I suppose I should warn you, I don't like having holiday
advertising everywhere. It's not so much that I hate the holidays as it
is that I hate the hype. Last I checked, the Norman Rockwell
Thanksgiving was as much of a myth as the Tooth Fairy. Oh, that
post-card perfect Christmas, complete with everyone dressed in red
velvet with white trim? That's not real except for as a picture, so
don't get sucked into it either.
I'm not sure why everyone is
bombarded with demands from advertising campaigns everywhere that we buy
mass produced garbage... erm,
truck loads of the latest toys for the children who are even remotely
in our lives. I'm not sure why there's something assumed to be wrong in
your relationship if your significant
other doesn't give you some exotic and incredibly expensive gift. If
you're a woman, you're supposed to be draped in diamonds and other
precious gemstones, wearing cashmere and generally looking like
something out of a high end luxury catalog. If you're a man, you're
supposed to have all of the fabulous and fascinating gadgets available
this season.
I don't know about you, but these
unwritten rules and the laundry list of others that get thrown at us
every year by the advertising campaigns are crazy. Actually, crazy isn't
the right term and the one
which comes to mind as I sit here writing this is far too vulgar to use,
so we'll have to just leave that there. I find it incredibly demeaning
to see this high consumerist and spoiled self-entitlement attitude being promoted everywhere you turn.
This year, we are getting a
reprieve, so I can't say it's as bad as it usually is.
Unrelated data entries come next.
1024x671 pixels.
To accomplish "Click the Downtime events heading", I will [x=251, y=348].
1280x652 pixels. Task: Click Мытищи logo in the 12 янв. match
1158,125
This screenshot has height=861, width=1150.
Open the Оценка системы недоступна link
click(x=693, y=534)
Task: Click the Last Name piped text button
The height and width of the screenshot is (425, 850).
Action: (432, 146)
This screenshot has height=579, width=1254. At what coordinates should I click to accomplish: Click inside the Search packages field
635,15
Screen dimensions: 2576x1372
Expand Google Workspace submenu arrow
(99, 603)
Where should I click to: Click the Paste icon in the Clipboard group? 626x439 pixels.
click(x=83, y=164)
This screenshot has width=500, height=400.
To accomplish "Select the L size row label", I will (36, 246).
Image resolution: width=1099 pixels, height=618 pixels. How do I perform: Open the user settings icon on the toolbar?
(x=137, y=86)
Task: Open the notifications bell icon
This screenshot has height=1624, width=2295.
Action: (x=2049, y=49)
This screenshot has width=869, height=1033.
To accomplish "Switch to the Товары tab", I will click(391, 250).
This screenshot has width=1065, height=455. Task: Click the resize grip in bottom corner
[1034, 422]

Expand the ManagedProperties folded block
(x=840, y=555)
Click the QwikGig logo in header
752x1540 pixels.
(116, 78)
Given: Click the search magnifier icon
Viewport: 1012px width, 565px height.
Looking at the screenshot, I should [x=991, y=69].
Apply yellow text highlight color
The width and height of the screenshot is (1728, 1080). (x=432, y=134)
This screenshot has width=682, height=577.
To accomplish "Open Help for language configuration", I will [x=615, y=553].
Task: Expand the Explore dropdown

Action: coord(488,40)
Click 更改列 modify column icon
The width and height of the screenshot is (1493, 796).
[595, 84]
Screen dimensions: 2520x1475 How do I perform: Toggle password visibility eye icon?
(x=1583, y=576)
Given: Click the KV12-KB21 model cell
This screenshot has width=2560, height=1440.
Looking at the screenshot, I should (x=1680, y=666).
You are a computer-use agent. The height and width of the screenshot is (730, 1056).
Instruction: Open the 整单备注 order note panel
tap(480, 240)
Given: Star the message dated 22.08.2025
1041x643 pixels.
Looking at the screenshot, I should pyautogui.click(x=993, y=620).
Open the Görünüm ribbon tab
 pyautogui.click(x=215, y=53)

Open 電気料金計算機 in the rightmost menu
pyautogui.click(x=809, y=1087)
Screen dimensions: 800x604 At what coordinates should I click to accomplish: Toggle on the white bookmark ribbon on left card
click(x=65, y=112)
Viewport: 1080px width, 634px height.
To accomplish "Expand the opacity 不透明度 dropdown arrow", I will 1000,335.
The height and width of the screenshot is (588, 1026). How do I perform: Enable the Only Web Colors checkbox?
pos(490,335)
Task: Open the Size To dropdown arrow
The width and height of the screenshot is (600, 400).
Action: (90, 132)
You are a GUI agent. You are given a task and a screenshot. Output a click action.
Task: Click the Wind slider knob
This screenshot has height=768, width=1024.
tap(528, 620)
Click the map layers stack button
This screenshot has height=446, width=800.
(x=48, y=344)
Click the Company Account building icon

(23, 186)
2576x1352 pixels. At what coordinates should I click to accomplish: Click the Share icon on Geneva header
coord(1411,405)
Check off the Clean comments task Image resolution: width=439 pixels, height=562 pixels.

There is one good
thing that has come out of the insanity of the current economic crisis
and the political ugliness of the campaigns leading up to the election
earlier this month, they didn't start bombarding us immediately after
Columbus Day with advertising. With Thanksgiving coming up, however,
we're hearing the ads singing the praises of spending like it is going
out of style for 'Black Friday' creeping up.
As we move into the holiday season,
folks, let's do our best not to get sucked into the hype. Don't feel
guilty if you can't afford that deluxe widget for that overpriced
thingamajig that you gave the guy in your life. The same item that has
sat on the shelf in it's original
packaging ever since it got unwrapped on his birthday. Don't assume
that you need to give the kids those outlandishly expensive toys that
need forty billion batteries and about eight different sizes.
The whole hype is a scam. Your holidays are perfect as they are because you put love into them. You may not have the 'perfect' family portrait or a pile of gifts that reaches up to hip height in the middle of the room. That's ok.
Your Thanksgiving turkey may be a little bit over cooked and the
stuffing on the dry side. This doesn't matter. What matters is you are
with the ones you love and that you celebrate the bonds of family and
friendship, not the image of the holidays that gets forced down our
throats by the advertising campaigns.
(I originally posted this back in 2008. I think it still is relevant.)